Riportiamo di seguito l’articolo a firma di Stefano Montaccini, rettore dell’Istituto Romano Bruni, e di don Cesare Contarini, rettore dell’Istituto Barbarigo, pubblicato ieri su Il Mattino di Padova.

Il referendum consultivo del Comune di Bologna sui fondi comunali per le scuole dell’infanzia paritarie in programma il 26 maggio sta diventando un caso nazionale. Sicuramente offre molti spunti di riflessione anche alla nostra realtà veneta, così ricca di integrazione tra scuole statali, paritarie comunali e paritarie private: tutte ugualmente impegnate a dare “servizio pubblico”. Ci interessa molto poter aprire un ampio e reale dialogo fra chi ha a cuore il bene dei nostri bambini e giovani. Uno dei dati inconfutabili che il dibattito sul referendum ha reso più evidenti è che le scuole paritarie sono un grande risparmio per l’istituzione pubblica e molto spesso arrivano là dove lo Stato o i Comuni non riescono ad arrivare. A ben vedere, il loro ruolo sembra ora reso ancora più “necessario” dalla crisi: le Istituzioni sono costrette a riorganizzare e ridurre la loro presenza nel welfare e ad allargare l’azione del no profit e del privato.
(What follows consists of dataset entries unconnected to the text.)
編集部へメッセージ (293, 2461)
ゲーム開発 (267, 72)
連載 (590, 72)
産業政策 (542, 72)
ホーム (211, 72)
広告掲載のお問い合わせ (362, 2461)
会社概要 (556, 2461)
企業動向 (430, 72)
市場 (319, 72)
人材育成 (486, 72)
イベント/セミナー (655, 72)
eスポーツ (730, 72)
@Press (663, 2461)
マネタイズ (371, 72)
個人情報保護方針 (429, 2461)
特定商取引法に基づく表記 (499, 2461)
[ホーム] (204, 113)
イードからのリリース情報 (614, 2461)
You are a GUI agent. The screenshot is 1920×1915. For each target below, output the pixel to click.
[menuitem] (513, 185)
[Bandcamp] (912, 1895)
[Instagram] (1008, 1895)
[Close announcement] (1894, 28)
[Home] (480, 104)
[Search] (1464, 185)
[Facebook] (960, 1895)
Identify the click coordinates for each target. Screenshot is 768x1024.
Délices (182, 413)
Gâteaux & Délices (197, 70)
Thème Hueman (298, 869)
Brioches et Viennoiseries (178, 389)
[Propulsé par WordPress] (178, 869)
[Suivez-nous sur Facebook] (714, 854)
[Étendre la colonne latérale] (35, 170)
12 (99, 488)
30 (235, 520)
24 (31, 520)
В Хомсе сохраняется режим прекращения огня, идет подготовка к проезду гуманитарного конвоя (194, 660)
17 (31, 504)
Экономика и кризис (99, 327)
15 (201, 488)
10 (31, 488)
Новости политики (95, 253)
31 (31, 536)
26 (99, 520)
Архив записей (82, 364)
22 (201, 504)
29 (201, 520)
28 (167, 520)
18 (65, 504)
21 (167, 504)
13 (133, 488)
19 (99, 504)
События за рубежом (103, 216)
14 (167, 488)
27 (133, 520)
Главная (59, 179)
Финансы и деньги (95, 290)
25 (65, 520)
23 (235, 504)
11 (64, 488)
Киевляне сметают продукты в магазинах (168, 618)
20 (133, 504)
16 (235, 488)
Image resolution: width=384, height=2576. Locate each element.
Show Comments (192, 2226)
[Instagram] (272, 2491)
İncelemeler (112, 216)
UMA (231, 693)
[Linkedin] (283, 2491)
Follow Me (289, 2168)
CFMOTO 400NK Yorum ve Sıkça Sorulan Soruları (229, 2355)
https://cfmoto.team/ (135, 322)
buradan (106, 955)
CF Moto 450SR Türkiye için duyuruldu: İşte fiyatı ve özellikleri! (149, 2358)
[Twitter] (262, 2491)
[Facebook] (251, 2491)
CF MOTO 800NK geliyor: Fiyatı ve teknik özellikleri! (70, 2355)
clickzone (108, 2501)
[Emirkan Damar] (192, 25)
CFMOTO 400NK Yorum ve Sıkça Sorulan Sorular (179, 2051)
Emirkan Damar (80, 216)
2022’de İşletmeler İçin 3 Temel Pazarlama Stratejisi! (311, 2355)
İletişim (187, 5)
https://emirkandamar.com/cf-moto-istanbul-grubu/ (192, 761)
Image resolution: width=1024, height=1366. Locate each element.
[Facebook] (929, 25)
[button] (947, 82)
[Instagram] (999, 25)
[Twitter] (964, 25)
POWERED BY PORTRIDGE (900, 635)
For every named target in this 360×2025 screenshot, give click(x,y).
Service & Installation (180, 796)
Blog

C’è un altro punto che ci sembra particolarmente interessante nel dibattito in atto a Bologna: il rapporto tra scuola e sussidiarietà. Nel gennaio 2011 il Papa Benedetto XVI espresse un pensiero non scontato: «Esorto tutti i governi a promuovere sistemi educativi che rispettino il diritto primordiale delle famiglie a decidere circa l’educazione dei figli e che si ispirino al principio di sussidiarietà, fondamentale per organizzare una società giusta». Ora, che la famiglia abbia un diritto primordiale a scegliere da chi farsi aiutare ad educare i propri figli, sembra abbastanza evidente. Che sia urgente promuovere sistemi educativi ispirati al principio di sussidiarietà invece è assai meno intuitivo.



Proviamo a capire meglio cosa il Papa indicava, cominciando da cosa si intende per sussidiarietà. La sussidiarietà è il principio che dà priorità alle iniziative che nascono “dal basso”, dalle persone e dalle comunità, rispetto a quelle che nascono “dall’alto”, tipicamente dallo Stato. Implica che le persone, anche quando si associano, possono e devono prendersi delle responsabilità. E che questa libera iniziativa concorre a costruire il bene comune. Di più: il principio di sussidiarietà impone che i livelli superiori di organizzazione sociale (anche qui in primo luogo lo Stato) non si devono sostituire a quelli inferiori, ma casomai intervengono solo in loro aiuto (“subsidium afferre”). È evidente che la sussidiarietà afferma la fiducia nelle persone che, desiderando il bene proprio e di tutti, si rimboccano le maniche e costruiscono responsabilmente iniziative utili alla collettività.



Il campo della scuola ci offre un esempio chiarissimo di questo principio. A Padova e nel Veneto, così come a Bologna, per opera di iniziative dal “basso” (persone, famiglie, gruppi e comunità: tutti mossi dal desiderio di rispondere al bisogno di educazione dei giovani), esiste un ampio e qualificato sistema di scuole che, tra l’altro, comporta anche risparmi ingenti per l’istituzione pubblica. Da qui sono nate scuole storiche come il Barbarigo e altre di più recente costituzione come le “Romano Bruni”. Allora lo Stato (ma evidentemente vale per ogni istituzione: Regione, Provincia, Comune) per avere realmente a cuore i suoi cittadini, non può che “fare spazio” a queste scuole: è suo primario interesse che esse possano nascere, vivere e crescere. Nella certezza che più esse crescono, più si favorisce una società migliore. È certamente un capovolgimento totale del modo di pensare il sistema educativo: non l’affermazione di un monopolio (statale) ma la coscienza che sia necessaria una pluralità di soggetti educativi che svolgono una funzione pubblica per realizzare una società viva e creativa. Forse è a questo che si riferisce Virginio Merola, sindaco di Bologna, quando in una recente intervista afferma: «Noi non eroghiamo fondi alle scuole paritarie solo perché siamo costretti dalla difficile situazione economica, lo facciamo perché è giusto farlo».

In un sistema educativo ispirato al principio di sussidiarietà società, Enti locali e Stato convivono benissimo. Una convivenza virtuosa, come quella introdotta dall’attuale legislazione sul sistema nazionale di istruzione, che sia una chiamata a tutti alla responsabilità, alla costruttività, alla libertà. Tanti riconosceranno in quella chiamata qualcosa di buono per se stessi.